Timeout flags in the compute configuration help manage queuing and recovery:

flags:
# If the cluster doesn't satisfy min_nodes for > 5 minutes while
# in a RUNNING state, then terminate the workload (and re-queue
# it if it's a job).
workload_recovering_timeout: 5m
# If the cluster doesn't satisfy min_nodes for > 24h while in
# a STARTING state, then terminate the workload.
workload_starting_timeout: 24h

These timeouts apply only to jobs and workspaces, not to services.

Falling back to cloud capacity

If machine pool instances are unavailable, workloads can fall back to SPOT or ON_DEMAND capacity. This is configured using the min_resources and instance_ranking_strategy flags.

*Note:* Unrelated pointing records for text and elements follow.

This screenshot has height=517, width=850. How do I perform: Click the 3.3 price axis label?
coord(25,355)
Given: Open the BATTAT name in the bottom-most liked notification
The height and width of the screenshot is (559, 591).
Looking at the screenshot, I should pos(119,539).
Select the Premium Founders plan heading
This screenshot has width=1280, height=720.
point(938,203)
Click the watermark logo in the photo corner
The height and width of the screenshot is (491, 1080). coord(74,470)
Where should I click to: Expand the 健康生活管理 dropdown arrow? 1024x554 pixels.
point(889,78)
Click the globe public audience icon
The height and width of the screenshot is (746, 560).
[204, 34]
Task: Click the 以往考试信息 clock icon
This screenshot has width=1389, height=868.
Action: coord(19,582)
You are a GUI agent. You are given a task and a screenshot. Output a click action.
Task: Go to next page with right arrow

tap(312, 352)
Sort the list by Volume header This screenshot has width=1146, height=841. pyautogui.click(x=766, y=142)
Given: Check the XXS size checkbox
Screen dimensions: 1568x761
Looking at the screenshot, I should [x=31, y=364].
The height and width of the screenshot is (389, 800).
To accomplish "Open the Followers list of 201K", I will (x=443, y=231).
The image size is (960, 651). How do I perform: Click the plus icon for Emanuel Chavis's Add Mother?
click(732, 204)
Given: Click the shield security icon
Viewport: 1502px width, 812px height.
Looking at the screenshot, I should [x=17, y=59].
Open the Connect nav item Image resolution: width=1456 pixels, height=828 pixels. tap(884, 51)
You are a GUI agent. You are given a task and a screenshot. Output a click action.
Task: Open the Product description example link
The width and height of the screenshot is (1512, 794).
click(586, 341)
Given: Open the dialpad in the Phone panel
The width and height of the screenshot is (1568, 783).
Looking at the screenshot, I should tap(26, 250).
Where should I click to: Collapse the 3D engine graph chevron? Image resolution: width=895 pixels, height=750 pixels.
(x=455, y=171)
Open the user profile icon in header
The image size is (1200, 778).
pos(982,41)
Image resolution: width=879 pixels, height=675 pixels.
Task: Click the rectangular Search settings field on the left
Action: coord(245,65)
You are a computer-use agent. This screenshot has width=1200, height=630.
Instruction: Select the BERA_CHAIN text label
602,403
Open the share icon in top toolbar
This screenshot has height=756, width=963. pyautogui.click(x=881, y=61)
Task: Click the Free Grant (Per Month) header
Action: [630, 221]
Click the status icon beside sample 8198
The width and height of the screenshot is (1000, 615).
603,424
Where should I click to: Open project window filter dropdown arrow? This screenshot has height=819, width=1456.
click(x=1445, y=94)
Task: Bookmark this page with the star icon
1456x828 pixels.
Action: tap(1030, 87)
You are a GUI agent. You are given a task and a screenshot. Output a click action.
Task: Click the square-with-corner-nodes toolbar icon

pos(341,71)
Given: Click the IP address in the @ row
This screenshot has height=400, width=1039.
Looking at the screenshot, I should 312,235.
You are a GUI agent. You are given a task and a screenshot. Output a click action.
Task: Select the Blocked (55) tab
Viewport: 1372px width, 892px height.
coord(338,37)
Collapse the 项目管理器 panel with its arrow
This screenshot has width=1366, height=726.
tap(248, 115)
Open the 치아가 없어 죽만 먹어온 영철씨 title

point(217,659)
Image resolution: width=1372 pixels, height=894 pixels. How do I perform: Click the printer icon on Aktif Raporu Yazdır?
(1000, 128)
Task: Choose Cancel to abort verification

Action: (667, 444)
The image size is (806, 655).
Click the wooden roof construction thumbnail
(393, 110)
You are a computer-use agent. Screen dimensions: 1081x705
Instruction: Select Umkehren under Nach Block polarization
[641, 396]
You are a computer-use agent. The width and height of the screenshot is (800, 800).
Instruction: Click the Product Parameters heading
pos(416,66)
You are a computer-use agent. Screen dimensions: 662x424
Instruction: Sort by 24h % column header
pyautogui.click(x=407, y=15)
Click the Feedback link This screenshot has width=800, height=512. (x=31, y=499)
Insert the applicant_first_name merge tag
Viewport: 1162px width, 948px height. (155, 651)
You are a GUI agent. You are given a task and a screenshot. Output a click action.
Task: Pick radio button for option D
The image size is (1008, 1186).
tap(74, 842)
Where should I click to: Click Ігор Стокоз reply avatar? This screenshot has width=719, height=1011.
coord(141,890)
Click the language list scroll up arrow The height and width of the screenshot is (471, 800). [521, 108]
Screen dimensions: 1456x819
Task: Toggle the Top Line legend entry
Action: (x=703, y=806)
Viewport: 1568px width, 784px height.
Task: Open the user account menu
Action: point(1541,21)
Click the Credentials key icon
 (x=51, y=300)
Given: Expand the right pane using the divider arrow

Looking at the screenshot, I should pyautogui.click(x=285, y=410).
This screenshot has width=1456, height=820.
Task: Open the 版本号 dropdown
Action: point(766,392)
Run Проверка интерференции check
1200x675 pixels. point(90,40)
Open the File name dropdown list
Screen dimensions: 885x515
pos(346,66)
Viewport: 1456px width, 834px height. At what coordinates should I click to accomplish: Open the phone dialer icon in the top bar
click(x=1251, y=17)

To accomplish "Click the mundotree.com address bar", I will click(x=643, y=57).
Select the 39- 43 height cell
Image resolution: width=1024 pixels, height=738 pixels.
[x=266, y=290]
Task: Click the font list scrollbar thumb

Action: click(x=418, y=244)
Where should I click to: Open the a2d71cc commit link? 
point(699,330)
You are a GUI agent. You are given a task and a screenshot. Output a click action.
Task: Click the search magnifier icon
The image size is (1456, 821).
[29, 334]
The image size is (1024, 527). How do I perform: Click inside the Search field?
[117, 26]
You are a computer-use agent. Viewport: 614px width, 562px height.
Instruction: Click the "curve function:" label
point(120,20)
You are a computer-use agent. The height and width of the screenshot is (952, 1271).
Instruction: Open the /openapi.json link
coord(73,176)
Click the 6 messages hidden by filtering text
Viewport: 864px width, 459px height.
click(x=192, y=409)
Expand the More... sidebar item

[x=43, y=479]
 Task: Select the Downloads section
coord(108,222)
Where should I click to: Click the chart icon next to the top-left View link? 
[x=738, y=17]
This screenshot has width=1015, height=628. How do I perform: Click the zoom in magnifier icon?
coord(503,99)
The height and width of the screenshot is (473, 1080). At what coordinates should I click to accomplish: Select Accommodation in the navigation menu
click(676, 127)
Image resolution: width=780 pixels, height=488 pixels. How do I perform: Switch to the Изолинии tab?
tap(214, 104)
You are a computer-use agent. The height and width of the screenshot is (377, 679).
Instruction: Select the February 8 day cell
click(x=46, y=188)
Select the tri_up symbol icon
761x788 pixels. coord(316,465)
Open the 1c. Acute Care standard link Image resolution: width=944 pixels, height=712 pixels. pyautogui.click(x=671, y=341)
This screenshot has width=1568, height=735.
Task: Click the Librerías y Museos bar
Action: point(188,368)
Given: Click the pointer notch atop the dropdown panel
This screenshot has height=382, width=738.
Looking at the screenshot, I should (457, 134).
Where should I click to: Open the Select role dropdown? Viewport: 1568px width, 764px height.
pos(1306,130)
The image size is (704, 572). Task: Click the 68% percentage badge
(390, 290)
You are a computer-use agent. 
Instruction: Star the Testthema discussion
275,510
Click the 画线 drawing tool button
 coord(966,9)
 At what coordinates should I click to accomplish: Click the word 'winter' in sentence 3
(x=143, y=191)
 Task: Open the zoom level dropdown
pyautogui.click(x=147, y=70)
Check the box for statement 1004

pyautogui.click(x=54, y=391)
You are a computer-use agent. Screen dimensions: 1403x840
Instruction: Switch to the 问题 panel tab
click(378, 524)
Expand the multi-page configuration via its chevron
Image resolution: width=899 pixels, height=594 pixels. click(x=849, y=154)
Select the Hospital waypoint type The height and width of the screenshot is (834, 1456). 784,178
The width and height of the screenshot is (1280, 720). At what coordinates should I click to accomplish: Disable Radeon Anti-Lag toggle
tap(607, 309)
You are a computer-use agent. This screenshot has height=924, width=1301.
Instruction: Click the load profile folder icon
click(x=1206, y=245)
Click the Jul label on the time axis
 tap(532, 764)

For example:

cloud: CLOUD_NAME
head_node:
instance_type: "m5.2xlarge"
worker_nodes:
- name: reserved-8CPU-32GB
instance_type: RESERVED-8CPU-32GB
cloud_deployment:
machine_pool: reserved-capacity
- name: spot-8CPU-32GB
instance_type: "m5.2xlarge"
market_type: SPOT
- name: on-demand-8CPU-32GB
instance_type: "m5.2xlarge"
market_type: ON_DEMAND
flags:
min_resources:
CPU: 64
instance_ranking_strategy:
- ranker_type: custom_group_order
ranker_config:
group_order:
- reserved-8CPU-32GB
- spot-8CPU-32GB
- on-demand-8CPU-32GB
enable_replacement: true
replacement_threshold: 30m

Observability

To debug scheduling behavior, view pending machine requests, and view recent cloud instance launch failures, use:

anyscale machine-pool describe --name <machine_pool_name>

When a machine is evicted, an eviction notice is sent to the affected workloads, detailing the cloud, project, user, and workload name.

Scheduling rules

Scheduling rules follow the Kubernetes selector language. Available labels include:

  • workload-type (one of job, service, workspace)
  • cloud (cloud name)
  • project (project name)

Examples

  • To select workloads of type “workspace” in cloud “dev-cloud”:
    workload-type in (workspace), cloud in (dev-cloud)

  • To select workloads of type “job”:
    workload-type=job

  • To select workloads of type “job” or “service”:
    workload-type in (job,service)

  • To select all workloads (since every workload has a workload-type label):
    workload-type

Billing

For Anyscale-managed machine pools, charges are incurred only when cloud instances are allocated (at cloud instance pricing). For customer-managed machine pools, standard machine pool pricing applies.

Known issues

  • Machine pool instances cannot be used as head nodes.